The BoM data generally shows lower temperatures than those recorded by the CSIRO weather station, though overall trends are similar. This suggests the test cells may not be under as much stress as the BoM data indicates, and the analyses could be slightly overestimating the thermal shell’s efficiency. The test cell data (Campbell Scientific with thermocouple) has much larger fluctuation in temperature which is likely to be partially due to lack of calibration during the equipment set up. As specific details of the CSIRO weather station are unavailable, the BoM dataset is considered more reliable. The similarities between CSIRO data and BoM data indicate that the BoM data is still applicable to the Highett site despite being collected from 5.5 km away.

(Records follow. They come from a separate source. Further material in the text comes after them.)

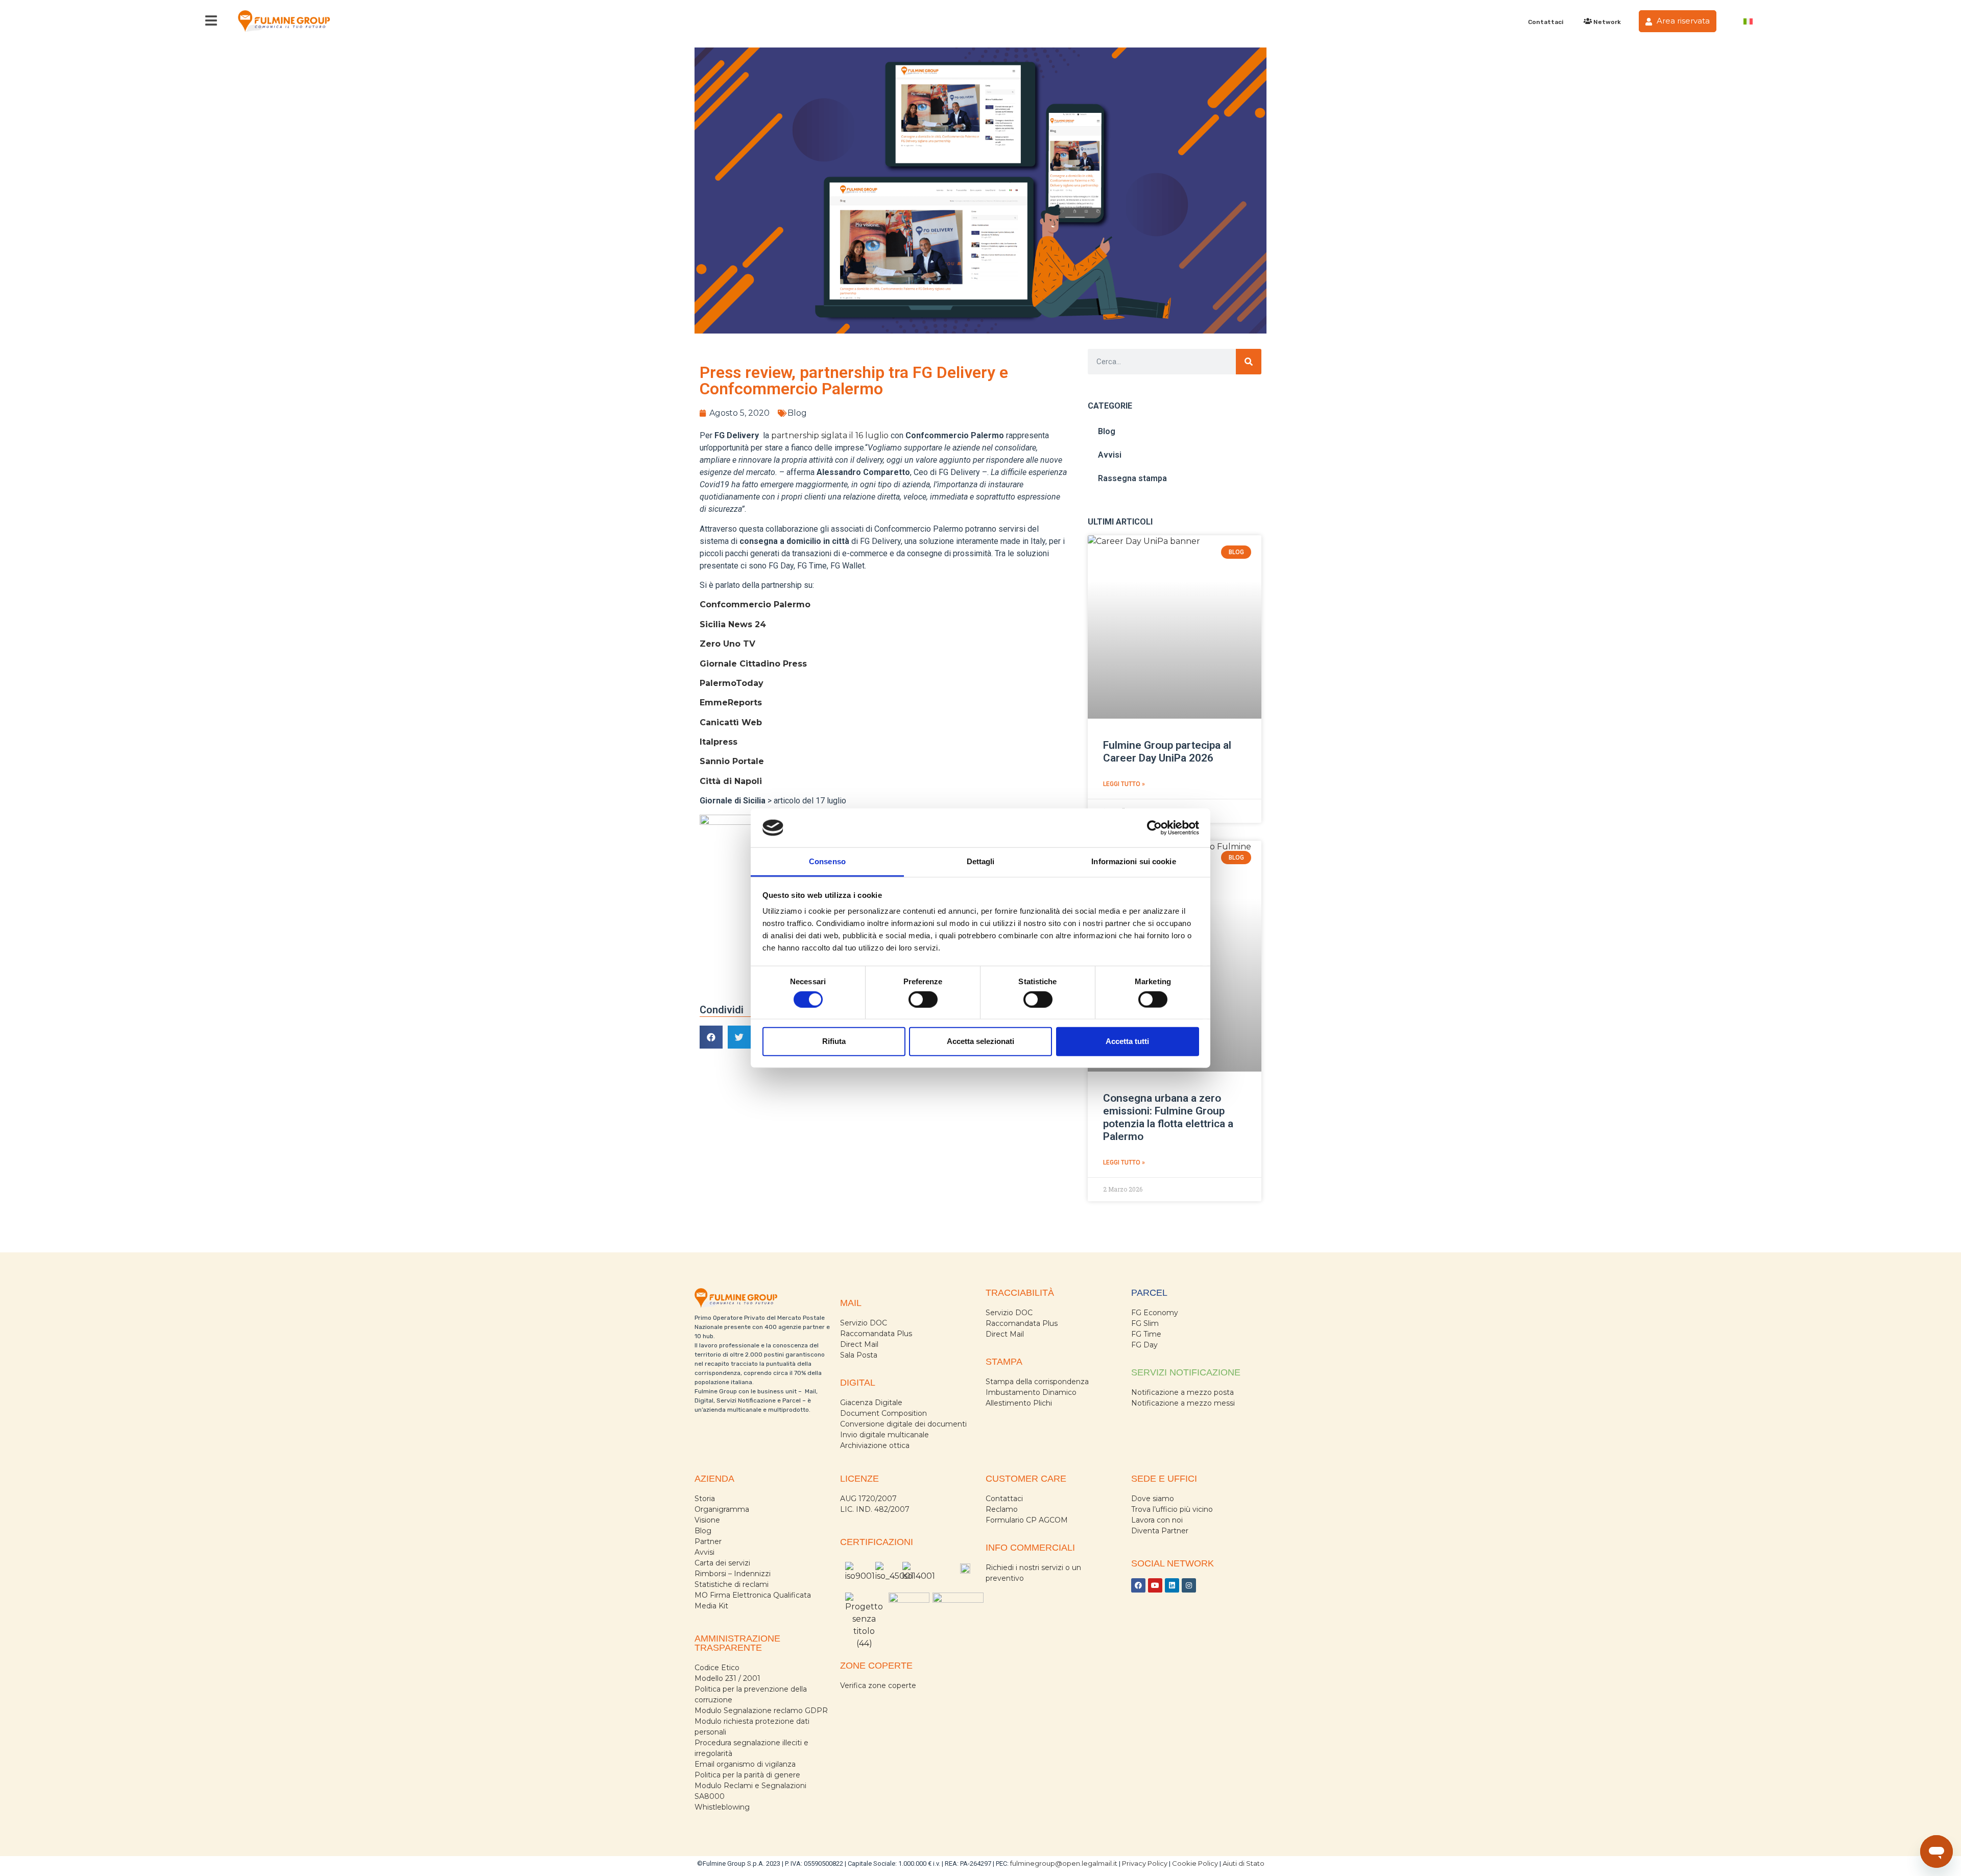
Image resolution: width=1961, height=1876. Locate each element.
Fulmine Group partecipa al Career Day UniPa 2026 (1167, 751)
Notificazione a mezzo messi (1183, 1403)
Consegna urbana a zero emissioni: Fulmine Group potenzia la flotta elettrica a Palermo (1168, 1117)
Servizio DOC (863, 1322)
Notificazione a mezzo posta (1182, 1392)
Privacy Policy (1144, 1863)
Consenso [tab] (827, 861)
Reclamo (1002, 1509)
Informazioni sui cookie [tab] (1133, 861)
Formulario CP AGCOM (1027, 1520)
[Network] (1587, 21)
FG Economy (1154, 1312)
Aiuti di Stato (1243, 1863)
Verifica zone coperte (878, 1685)
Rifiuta (834, 1041)
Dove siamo (1152, 1498)
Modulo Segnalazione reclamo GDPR (761, 1710)
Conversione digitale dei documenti (903, 1424)
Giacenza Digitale (871, 1402)
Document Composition (883, 1413)
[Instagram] (1189, 1585)
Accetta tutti (1127, 1041)
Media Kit (711, 1605)
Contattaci (1545, 22)
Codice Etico (717, 1667)
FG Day (1144, 1344)
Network (1607, 22)
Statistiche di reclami (732, 1584)
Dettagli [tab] (981, 861)
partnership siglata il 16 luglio (830, 435)
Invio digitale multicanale (884, 1434)
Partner (708, 1541)
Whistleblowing (722, 1807)
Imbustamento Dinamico (1031, 1392)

115 5.1.2.2 Solar Radiation
Figure 5.3 Solar radiation data comparison
The BoM solar radiation data shown in Figure 5.3 is generally higher than the CSIRO data;
however, it follows a similar trend. The BoM data is provided with quality flags against each reading, and includes the azimuth for each reading. Using BoM data instead of CSIRO data will increase the values of the HTC from the co-heating test as the solar gains term in the heat balance equation will be larger. This increase will only be marginal as the average power input from the heater is much larger than the daily average solar radiation. Average power from the heater across each day approaches 1800-2000 W where the average solar radiation is approximately 50-100 W.
CSIRO’s reputation indicates its data should be of good quality; however, there is no information available regarding the pyronanometer. Aside from the distance between the locations causing different readings due to cloud patterns, the CSIRO readings may simply be lower based on differences in equipment age and maintenance procedures in each organisation. As this information is available from the BoM regarding their data sets, and there is no significant difference in the pattern of solar radiation readings, the BoM data is
116 used for all analysis in this research. In addition to data quality, BoM data is recorded at 1-minute intervals which matches the rest of the data sets. This also makes it possible to build 1-minute weather files for EnergyPlus without interpolating between the 15-minute intervals of the CSIRO data.